What you have to do ▸
Give an exact copy of the line that has "Jetzt abonnieren (359, 1654)" and of every line below it, through the last, with nothing else.

[Records drawn from a dataset]
*** Begin section ***
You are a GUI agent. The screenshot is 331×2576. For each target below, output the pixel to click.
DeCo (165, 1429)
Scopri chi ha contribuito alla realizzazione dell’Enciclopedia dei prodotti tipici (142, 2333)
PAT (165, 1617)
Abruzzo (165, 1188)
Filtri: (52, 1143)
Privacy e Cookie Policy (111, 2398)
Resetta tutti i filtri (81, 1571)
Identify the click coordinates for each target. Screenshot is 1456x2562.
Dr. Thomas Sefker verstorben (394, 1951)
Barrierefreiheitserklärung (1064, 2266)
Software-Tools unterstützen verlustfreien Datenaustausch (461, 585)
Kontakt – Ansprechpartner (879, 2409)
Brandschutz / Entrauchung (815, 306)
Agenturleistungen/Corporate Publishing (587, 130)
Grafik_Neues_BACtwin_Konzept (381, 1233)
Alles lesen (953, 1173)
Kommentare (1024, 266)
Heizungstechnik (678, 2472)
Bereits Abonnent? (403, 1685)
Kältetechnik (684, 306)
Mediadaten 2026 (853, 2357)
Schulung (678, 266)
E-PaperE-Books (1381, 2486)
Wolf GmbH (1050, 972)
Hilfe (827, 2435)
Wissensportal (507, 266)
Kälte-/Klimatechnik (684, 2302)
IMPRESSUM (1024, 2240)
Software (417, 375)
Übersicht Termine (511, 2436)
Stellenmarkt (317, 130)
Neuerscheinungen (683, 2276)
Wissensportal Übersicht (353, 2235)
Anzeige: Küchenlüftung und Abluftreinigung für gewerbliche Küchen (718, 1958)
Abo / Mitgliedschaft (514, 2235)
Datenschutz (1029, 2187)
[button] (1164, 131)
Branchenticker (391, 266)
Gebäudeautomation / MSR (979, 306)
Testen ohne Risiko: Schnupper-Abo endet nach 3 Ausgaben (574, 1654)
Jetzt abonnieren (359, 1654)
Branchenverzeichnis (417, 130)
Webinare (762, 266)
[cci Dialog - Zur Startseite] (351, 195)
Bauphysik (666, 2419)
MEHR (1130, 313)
*** End section ***
Response area ▸
Jetzt abonnieren (359, 1654)
Branchenverzeichnis (417, 130)
Webinare (762, 266)
[cci Dialog - Zur Startseite] (351, 195)
Bauphysik (666, 2419)
MEHR (1130, 313)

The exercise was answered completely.